Les affirmations (a), (b) et (c) sont-elles conformes au dialogue entre Marie et Alain ? Répondez par oui ou par non et citez les mots décisifs du dialogue.
(a) Marie propose d'aider Alain à préparer la prochaine réunion.
(b) Alain accepte l'aide que Marie lui offre.
(c) Selon Marie, ses collaborateurs ont du temps disponible.

▶ Texte présenté:
________
Marie (Victime) : Il a fallu que je m’occupe de boucler le dossier ! 

Alain (Persécuteur) : Ah ! tu n’aurais pas pu le faire avant ?

Marie (Victime) : J’étais bien obligée d’intégrer le dernier avis du client !

Alain (Persécuteur) : Et tes collaborateurs, ils te servent à quoi ? Si tu savais déléguer, tu serais plus efficace !

Marie (Sauveur) : Non, mes collaborateurs sont débordés et je ne tiens pas à les bousculer d’avantage.

Alain (Victime) : Et tu crois pas que je suis débordé, moi aussi ?

Marie (Sauveur) : Oui je sais, tu occupes un poste à forte responsabilité, c’est vrai !

Alain (Victime) : Et il faut encore que je prépare la prochaine réunion…

Marie (Sauveur) : Je peux t’aider à le faire si tu veux.

Alain (Persécuteur) : Ah ! non ! le temps que je t’explique et que tu comprennes, ça va prendre trop de temps !

Marie (Persécuteur) : Si le projet était bien géré, peut-être qu’on en serait pas là non plus !

Alain (Victime) : Que veux-tu dire, que je ne sais pas gérer ? Tu crois que c’est facile ?

Marie (Persécuteur) : Ce n’est pas plus difficile que ce que je fais et je suis peut-être en retard, mais au moins le dossier est bouclé.

Alain (Persécuteur) : Mais oui, c’est ça, tu sais tout faire toi, j’avais oublié !
________
▶ Section des données:
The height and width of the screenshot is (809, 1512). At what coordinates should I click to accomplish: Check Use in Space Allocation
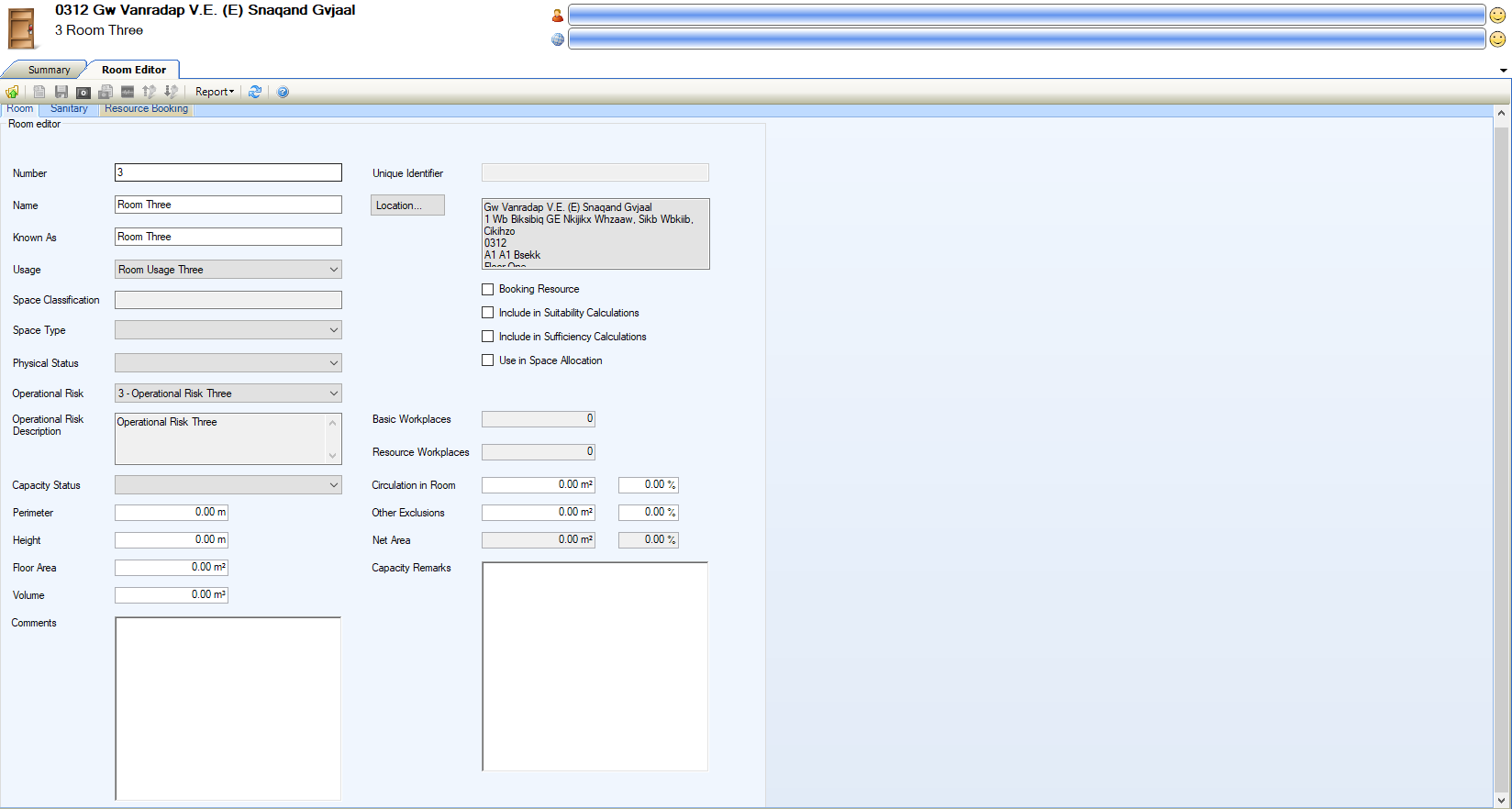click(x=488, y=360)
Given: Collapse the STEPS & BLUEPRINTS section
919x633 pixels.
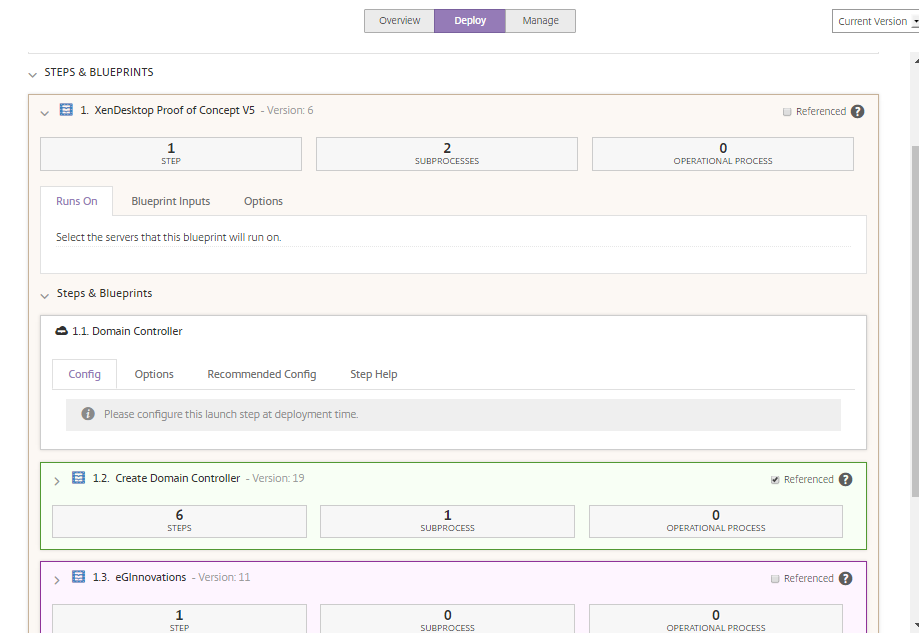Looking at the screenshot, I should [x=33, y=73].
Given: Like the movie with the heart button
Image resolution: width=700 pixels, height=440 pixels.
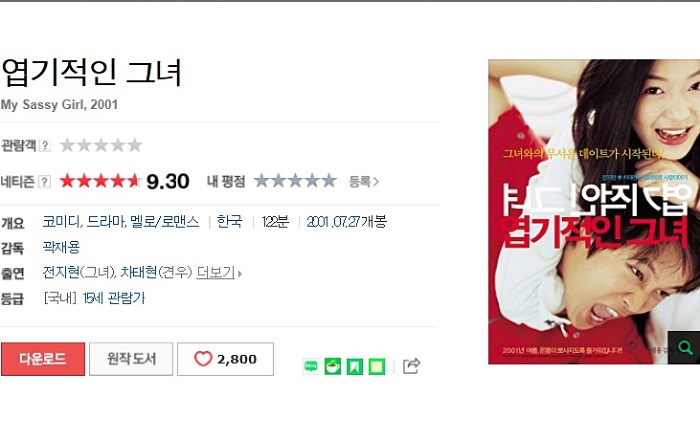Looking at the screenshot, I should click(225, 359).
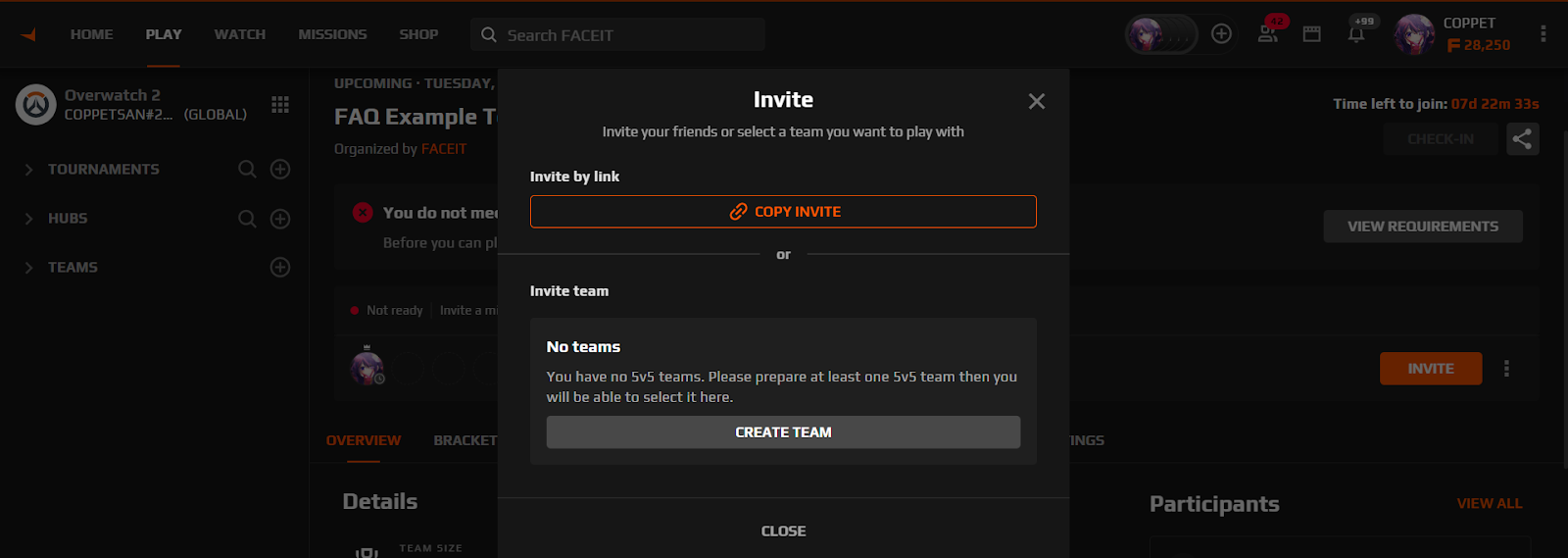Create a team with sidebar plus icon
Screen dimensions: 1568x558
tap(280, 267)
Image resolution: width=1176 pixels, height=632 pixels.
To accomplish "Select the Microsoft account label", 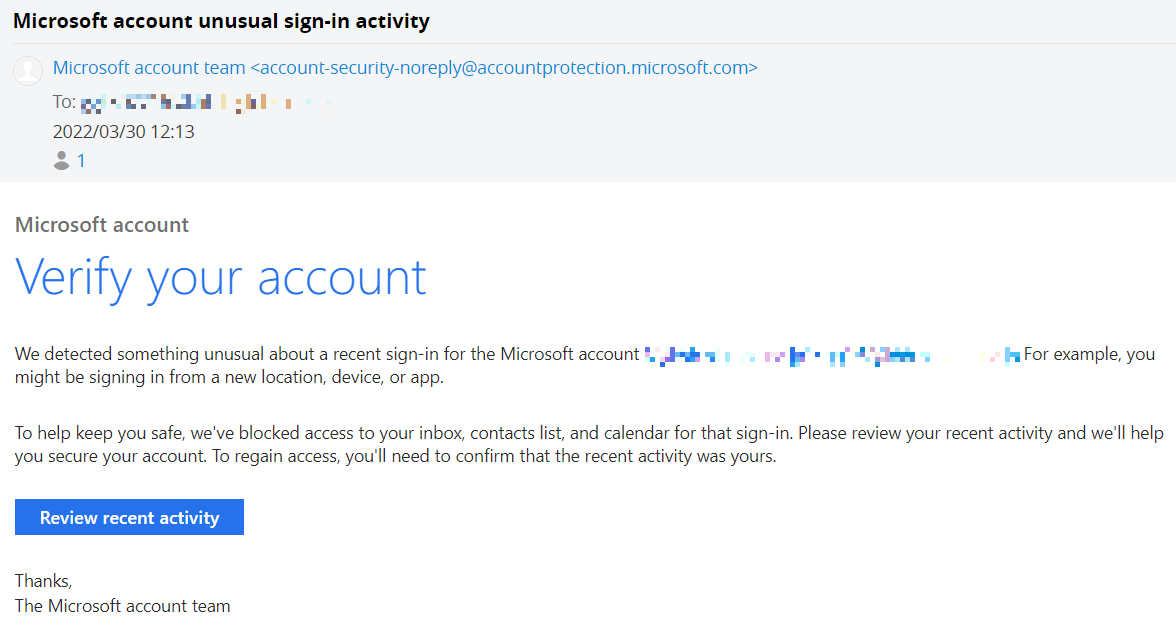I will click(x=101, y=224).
________
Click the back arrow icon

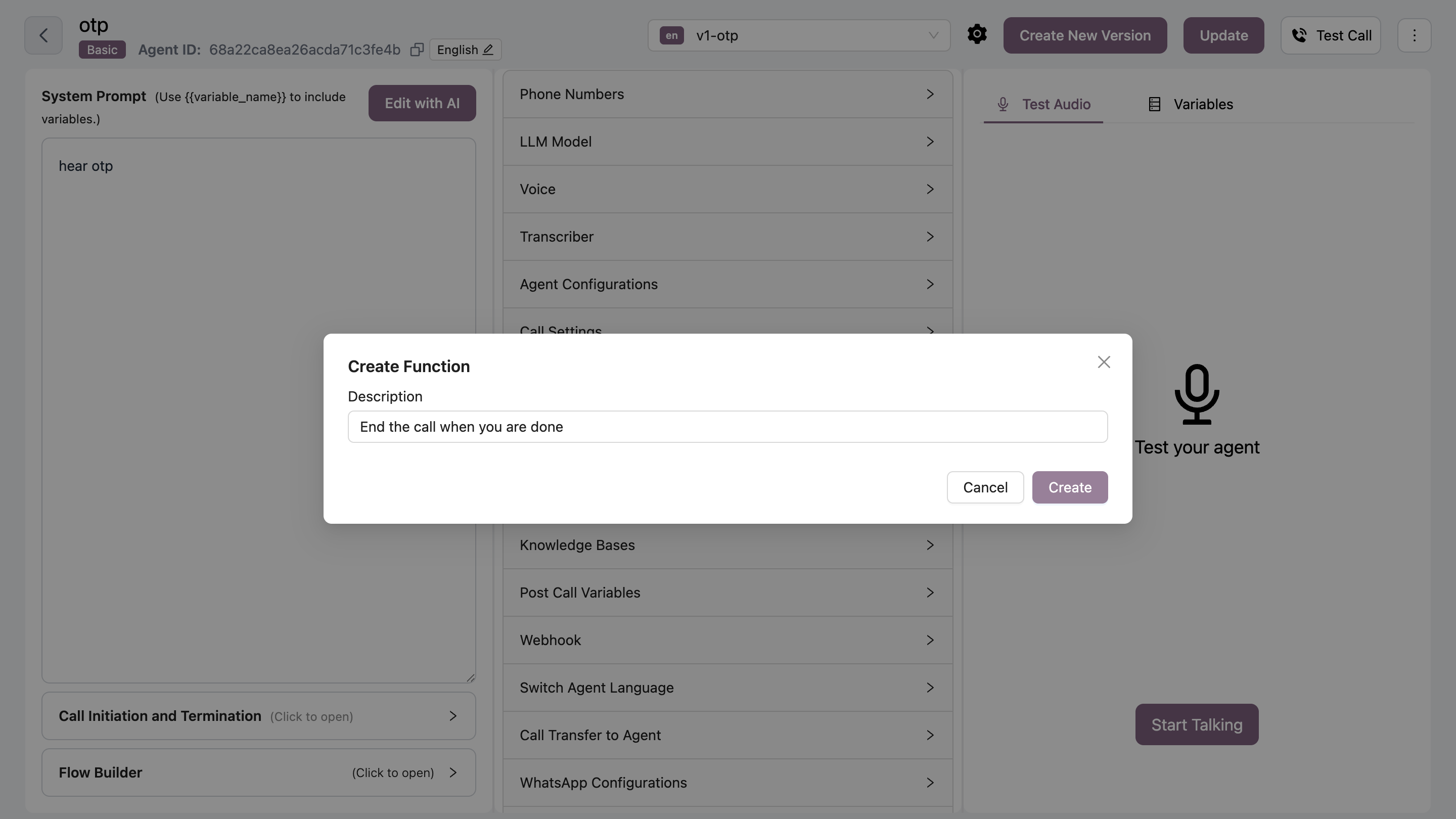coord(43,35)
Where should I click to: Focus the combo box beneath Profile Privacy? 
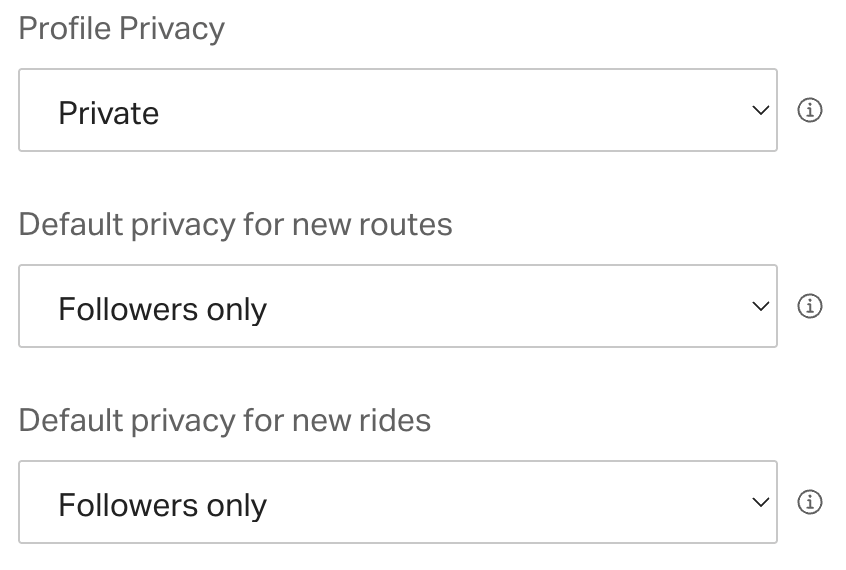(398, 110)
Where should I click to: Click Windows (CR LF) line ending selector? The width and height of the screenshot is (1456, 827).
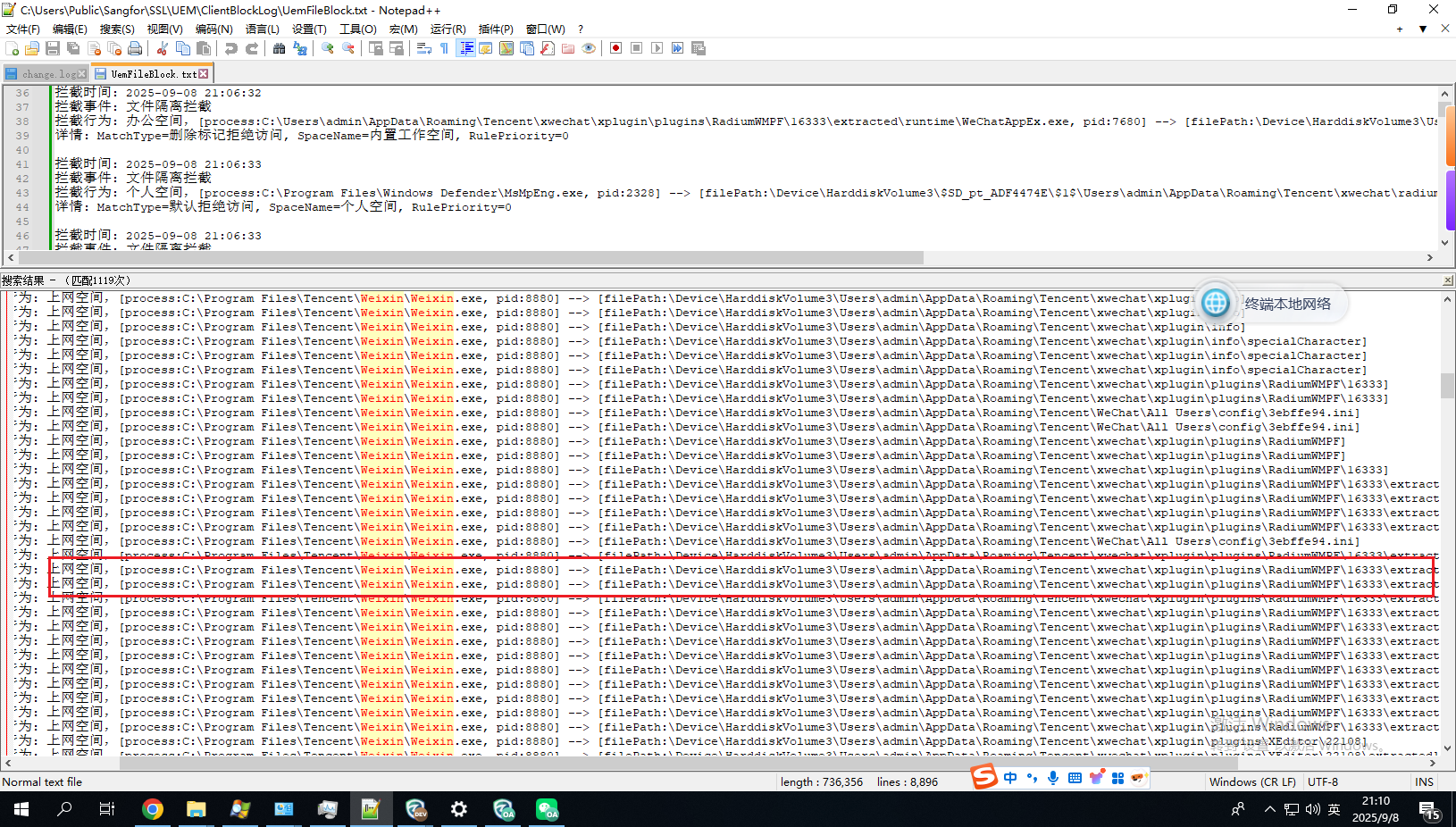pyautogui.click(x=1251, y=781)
________
▶ Corrigé:
(a) Oui : « Je peux t’aider à le faire si tu veux. »
(b) Non : « Ah ! non ! le temps que je t’explique et que tu comprennes, ça va prendre trop de temps ! »
(c) Non : « mes collaborateurs sont débordés »